Steve Stengel, a spokesman for turbine-owner NextEra Energy Resources, a unit of FPL Group, whose holdings include Florida Power & Light Co., said $50 million in payments is expected to be made to landowners over the 30-year life of the project.
But such windfalls haven’t assuaged people who claim the turbines have harmed their health. They say noise from turbines is disrupting sleep, and they blame the strobe-like flashes produced by the whirling blades in sunlight — “shadow flicker” — for everything from vertigo to migraine headaches.
A group of 36 people who live near the turbines has sued DeKalb County and 75 landowners who leased land for the turbines. They claim the county illegally granted zoning variances and want the turbines taken down. NextEra is seeking to dismiss the suit based on “vague allegations of hypothetical harms.”

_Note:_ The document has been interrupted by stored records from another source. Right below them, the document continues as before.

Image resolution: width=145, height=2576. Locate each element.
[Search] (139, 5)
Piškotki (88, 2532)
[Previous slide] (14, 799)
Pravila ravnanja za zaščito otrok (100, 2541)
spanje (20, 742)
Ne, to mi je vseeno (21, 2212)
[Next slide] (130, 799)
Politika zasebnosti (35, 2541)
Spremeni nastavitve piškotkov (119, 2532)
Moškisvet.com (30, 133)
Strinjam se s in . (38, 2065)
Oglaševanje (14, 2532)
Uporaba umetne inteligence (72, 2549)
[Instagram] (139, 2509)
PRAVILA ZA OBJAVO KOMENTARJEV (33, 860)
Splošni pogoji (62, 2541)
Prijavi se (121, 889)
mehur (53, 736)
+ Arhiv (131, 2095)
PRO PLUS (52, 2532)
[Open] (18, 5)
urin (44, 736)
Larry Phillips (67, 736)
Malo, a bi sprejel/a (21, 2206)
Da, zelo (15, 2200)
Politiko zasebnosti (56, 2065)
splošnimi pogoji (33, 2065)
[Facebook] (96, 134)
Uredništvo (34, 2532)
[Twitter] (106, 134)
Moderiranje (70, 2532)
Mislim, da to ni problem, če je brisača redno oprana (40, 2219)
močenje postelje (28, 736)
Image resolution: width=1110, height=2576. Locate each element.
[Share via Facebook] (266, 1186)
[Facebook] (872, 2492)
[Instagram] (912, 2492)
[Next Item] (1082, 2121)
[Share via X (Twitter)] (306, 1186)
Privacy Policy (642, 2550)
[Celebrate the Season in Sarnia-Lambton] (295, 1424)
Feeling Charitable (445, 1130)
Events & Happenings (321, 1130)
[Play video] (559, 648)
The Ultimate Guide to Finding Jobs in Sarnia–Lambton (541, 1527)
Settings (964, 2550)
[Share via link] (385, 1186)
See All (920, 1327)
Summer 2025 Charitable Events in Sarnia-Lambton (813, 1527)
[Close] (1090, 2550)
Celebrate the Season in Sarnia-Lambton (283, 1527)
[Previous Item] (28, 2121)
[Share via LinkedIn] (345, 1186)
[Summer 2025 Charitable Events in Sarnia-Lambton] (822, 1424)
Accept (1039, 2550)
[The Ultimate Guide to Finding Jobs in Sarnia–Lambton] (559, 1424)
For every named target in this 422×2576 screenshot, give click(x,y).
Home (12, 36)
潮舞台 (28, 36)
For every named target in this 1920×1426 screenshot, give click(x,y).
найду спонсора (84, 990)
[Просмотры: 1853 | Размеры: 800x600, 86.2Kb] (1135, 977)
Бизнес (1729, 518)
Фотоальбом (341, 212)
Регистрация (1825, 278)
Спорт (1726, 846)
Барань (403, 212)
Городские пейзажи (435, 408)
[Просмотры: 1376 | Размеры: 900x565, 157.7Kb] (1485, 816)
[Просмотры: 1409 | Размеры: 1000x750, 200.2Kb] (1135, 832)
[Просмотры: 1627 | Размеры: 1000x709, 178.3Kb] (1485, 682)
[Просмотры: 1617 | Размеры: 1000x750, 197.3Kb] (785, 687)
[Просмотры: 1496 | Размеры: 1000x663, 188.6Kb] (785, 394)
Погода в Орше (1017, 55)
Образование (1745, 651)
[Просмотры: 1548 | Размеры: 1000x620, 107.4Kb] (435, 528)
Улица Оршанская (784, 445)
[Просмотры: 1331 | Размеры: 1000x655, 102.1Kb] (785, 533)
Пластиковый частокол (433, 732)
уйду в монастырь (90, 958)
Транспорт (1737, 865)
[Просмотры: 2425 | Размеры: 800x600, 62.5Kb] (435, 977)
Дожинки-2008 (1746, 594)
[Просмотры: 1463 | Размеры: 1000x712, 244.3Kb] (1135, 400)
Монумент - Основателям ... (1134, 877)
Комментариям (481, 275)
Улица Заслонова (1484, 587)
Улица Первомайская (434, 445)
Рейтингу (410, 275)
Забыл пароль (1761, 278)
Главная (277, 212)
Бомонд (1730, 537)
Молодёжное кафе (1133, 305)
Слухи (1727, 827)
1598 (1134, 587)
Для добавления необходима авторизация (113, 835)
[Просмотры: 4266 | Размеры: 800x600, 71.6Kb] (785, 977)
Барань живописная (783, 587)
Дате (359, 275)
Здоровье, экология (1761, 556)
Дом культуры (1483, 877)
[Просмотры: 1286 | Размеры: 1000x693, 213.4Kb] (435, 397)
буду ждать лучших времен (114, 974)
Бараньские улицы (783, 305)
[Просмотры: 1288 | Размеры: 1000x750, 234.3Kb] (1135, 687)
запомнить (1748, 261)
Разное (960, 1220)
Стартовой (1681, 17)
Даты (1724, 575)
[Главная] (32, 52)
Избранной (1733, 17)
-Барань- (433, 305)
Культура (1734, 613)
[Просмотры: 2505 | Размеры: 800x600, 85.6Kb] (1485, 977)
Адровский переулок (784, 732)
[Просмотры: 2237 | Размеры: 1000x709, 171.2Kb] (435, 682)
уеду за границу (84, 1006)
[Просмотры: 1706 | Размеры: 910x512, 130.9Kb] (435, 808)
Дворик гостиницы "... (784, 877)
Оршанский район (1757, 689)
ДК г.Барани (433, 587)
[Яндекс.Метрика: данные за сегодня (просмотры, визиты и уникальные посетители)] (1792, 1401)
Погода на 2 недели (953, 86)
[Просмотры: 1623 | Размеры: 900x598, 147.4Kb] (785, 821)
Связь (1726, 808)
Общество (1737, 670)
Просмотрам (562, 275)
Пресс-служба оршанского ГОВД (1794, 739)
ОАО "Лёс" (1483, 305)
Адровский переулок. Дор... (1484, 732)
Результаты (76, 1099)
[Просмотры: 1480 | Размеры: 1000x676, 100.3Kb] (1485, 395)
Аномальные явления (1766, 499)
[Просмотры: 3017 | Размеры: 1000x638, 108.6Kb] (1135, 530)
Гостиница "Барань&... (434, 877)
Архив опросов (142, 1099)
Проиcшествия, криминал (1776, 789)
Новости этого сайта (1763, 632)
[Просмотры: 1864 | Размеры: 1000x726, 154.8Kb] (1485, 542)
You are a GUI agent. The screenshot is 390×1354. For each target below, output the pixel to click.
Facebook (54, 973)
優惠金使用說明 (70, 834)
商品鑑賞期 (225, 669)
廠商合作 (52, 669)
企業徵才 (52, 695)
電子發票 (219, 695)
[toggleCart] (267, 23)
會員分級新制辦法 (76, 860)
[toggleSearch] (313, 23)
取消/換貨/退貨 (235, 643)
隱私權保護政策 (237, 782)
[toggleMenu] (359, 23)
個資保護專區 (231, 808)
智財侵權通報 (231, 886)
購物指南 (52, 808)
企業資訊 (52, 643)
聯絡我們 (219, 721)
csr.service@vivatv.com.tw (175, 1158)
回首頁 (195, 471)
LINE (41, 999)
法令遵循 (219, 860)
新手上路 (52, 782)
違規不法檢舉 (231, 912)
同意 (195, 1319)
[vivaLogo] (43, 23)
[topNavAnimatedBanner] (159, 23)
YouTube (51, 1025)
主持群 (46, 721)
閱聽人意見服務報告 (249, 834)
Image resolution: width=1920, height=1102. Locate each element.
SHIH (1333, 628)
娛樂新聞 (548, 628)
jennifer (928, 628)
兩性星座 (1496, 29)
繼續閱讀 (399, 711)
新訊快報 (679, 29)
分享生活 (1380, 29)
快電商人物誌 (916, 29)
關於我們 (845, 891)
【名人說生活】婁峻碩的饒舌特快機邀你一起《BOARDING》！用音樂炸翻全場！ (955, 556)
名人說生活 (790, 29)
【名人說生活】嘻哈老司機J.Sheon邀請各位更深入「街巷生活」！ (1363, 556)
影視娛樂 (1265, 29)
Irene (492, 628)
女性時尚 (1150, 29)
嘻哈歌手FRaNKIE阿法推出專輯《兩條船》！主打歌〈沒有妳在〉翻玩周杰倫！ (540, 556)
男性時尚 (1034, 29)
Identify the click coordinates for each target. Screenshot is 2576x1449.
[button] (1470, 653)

Ken Andersen, a county board member who voted to allow the turbines to be built, says he is trying to understand the people voicing concerns. One man, he said, called at 6 a.m. and told him a turbine that sounded like a 747 jet engine was keeping him awake. Andersen said he got out of bed and drove over to listen for himself.
“I went to this man’s yard,” Andersen said. “I made more noise walking across the crunchy snow.” The turbines, he said, “were making their whoosh, whoosh, whoosh noise.”
Canadian and U.S. wind industry officials did a study released last year that concluded there was no adverse health impact from wind turbine noise. But it doesn’t appear the story’s going to end there.
Austin journalist and author Robert Bryce recently wrote for the Wall Street Journal about wind farms making neighbors sick across the country.
And a New York pediatrician who has done her own research on the issue says there hasn’t been enough studies on the potential health issues, including the effect of the shadows.
Having never spent the night near a turbine, I can’t attest to the noise issue, but the video above seems to make a good case for a closer look at the “shadow flicker” issue.